Document section below:
Boynton, who was in charge of the coastal group, noted that this is the third year for the program that involves beautifying the beach-front, preventing erosion, and re-introducing native, shoreline plants.

“The students who were planting ti leaf supplemented plantings that were done by students before them,” Boynton said.

While giving a brief overview on a walking tour, Boynton introduced the students to the concept of plant survival, noting the return of the beach morning glory, which serves as a host for the kanaoa, a native, parasitic plant treasured for its lei-making and medicinal properties.

Boynton noted that, despite the shortness of the tour, there are science concepts being taught and applied, as he pointed out the root systems of the invasive crab grass, or the hundreds of flowers that grow on a seed stalk of the tough, invasive weed.

“To them (the students), it could be only pulling grass, but there are a lot of standard-based concepts involved,” Boynton said.
End of Document section.
Data under study below:
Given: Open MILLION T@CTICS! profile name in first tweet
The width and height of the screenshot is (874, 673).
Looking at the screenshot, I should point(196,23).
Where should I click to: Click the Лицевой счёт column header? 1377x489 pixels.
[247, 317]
End of Data under study.
Data under study below:
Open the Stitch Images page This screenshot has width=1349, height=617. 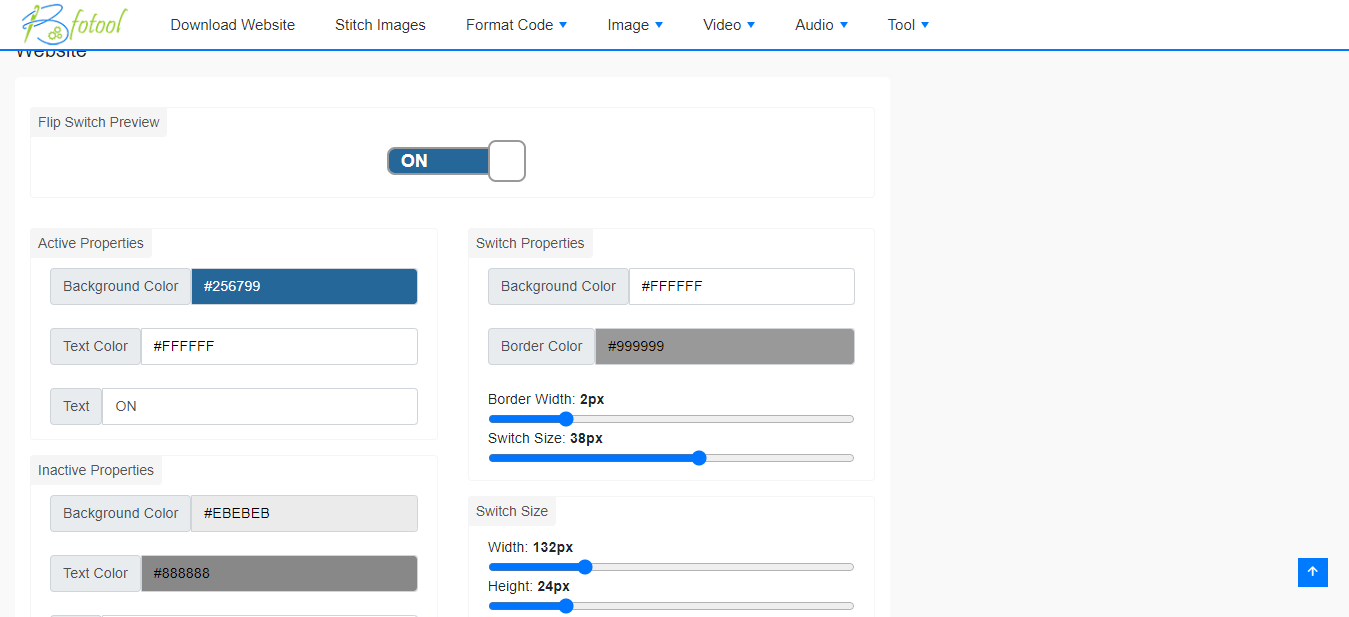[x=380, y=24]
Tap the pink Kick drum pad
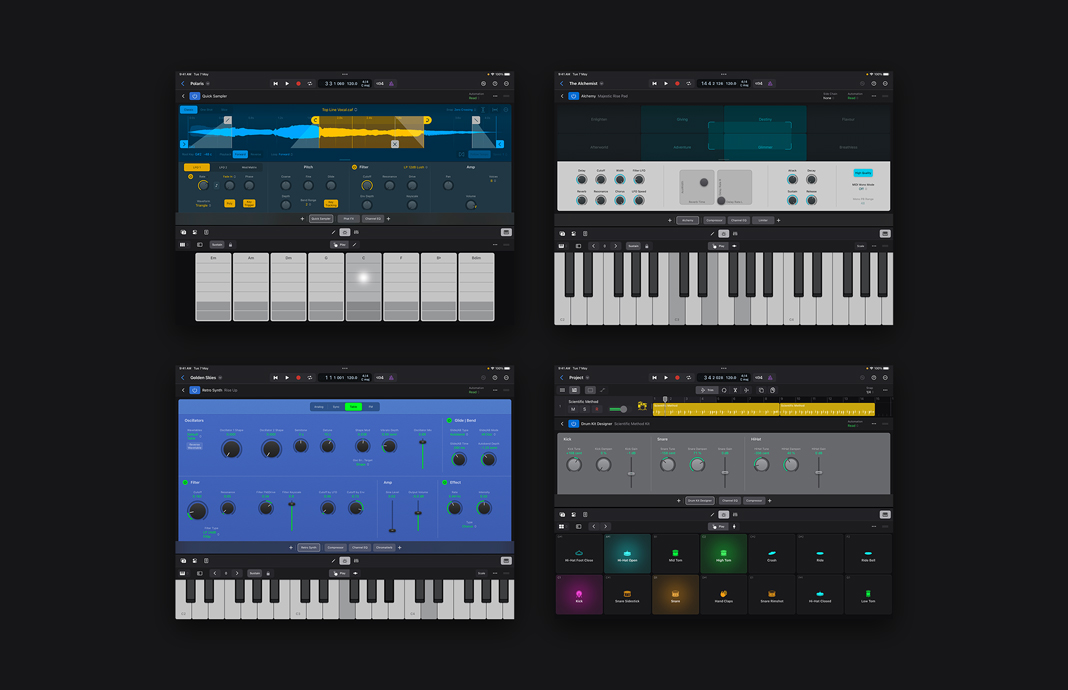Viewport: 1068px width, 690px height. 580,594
End of Data under study.
Data under study below:
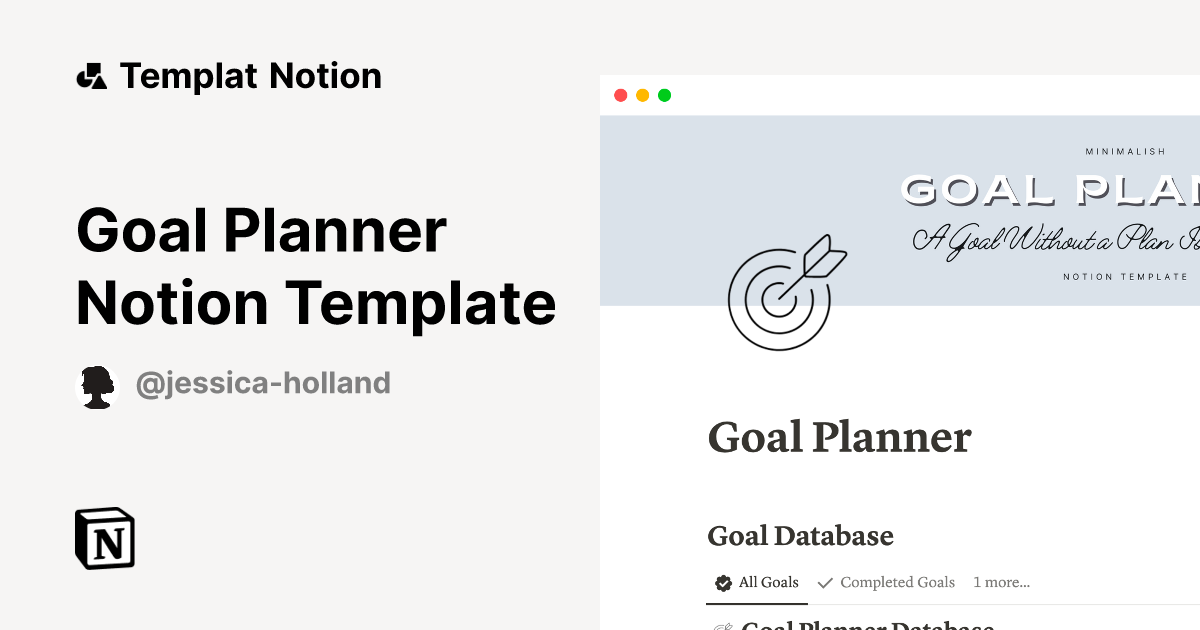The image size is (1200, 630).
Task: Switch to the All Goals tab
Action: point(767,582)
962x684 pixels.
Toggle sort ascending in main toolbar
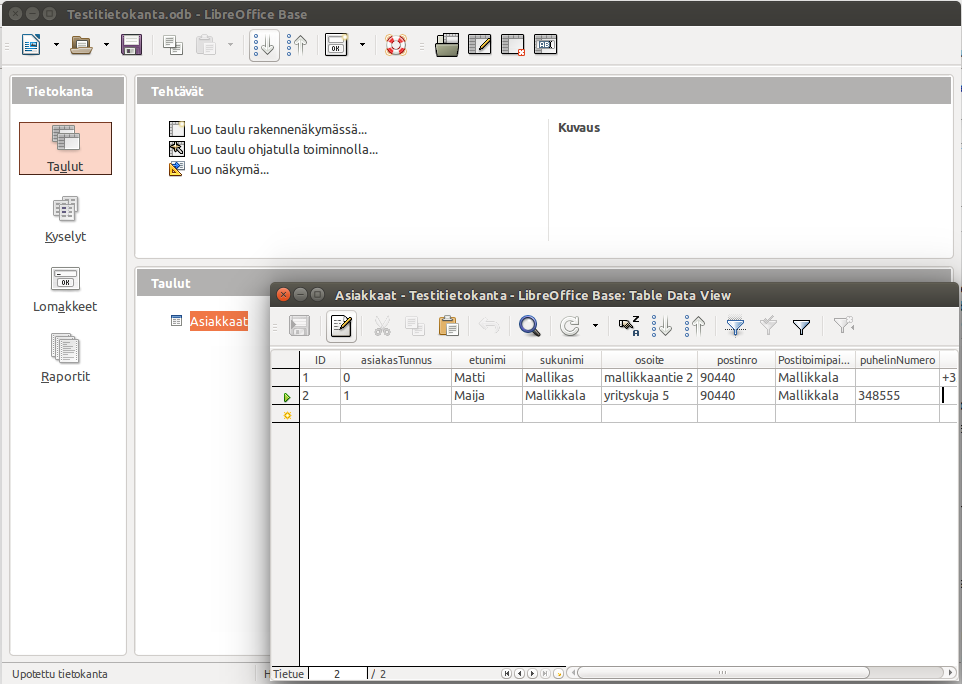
End of Data under study.
#### [What you need to do]
1) List every plant that the passage about the student beach restoration program mentions by name.
2) Continue the passage about the student beach restoration program from its final sentence.

#### [Solved problems]
1) ti leaf, beach morning glory, kanaoa, crab grass

2)
Cook said the driving force behind the project is the late, Johnny “Boy” Akana, a lifelong resident of Kalihiwai whose family has lived in the valley for generations.

He inherited the role of konohiki fisherman from his grandfather and father, and fulfilled his kuleana with deep respect for his kupuna and profound aloha for the land and sea, Cook said.

“He held the vision for this project and has been the greatest inspiration for everything that has been accomplished,” Cook said. “His spirit surrounds Kalihiwai, and is a great blessing to all those who love this place.”

Cook noted that some of the challenges of the area include drug use, illegal driving and parking on the beach, littering, and noise pollution, but that the program and its human presence have already shown positive results, with the beach plantings, and the hands-on tours of the students in the area.

“They’ll grow up one day, and when they’re here to surf, or to enjoy the beach, they’ll remember,” Cook said, reinforcing some of the project goals by reminding students to pack up their ‘opala (trash) following the morning snack.

Cook said the students, upon their arrival, were involved in opening protocol, which involved mele and chants, prior to entering the work areas.

While involved in their rotating areas of activity, it was evident that concepts of malama ‘aina (caring for the land) were at work, as students were immersed in hands-on activities involving gardening, ethnobotany, and alien-plant eradication.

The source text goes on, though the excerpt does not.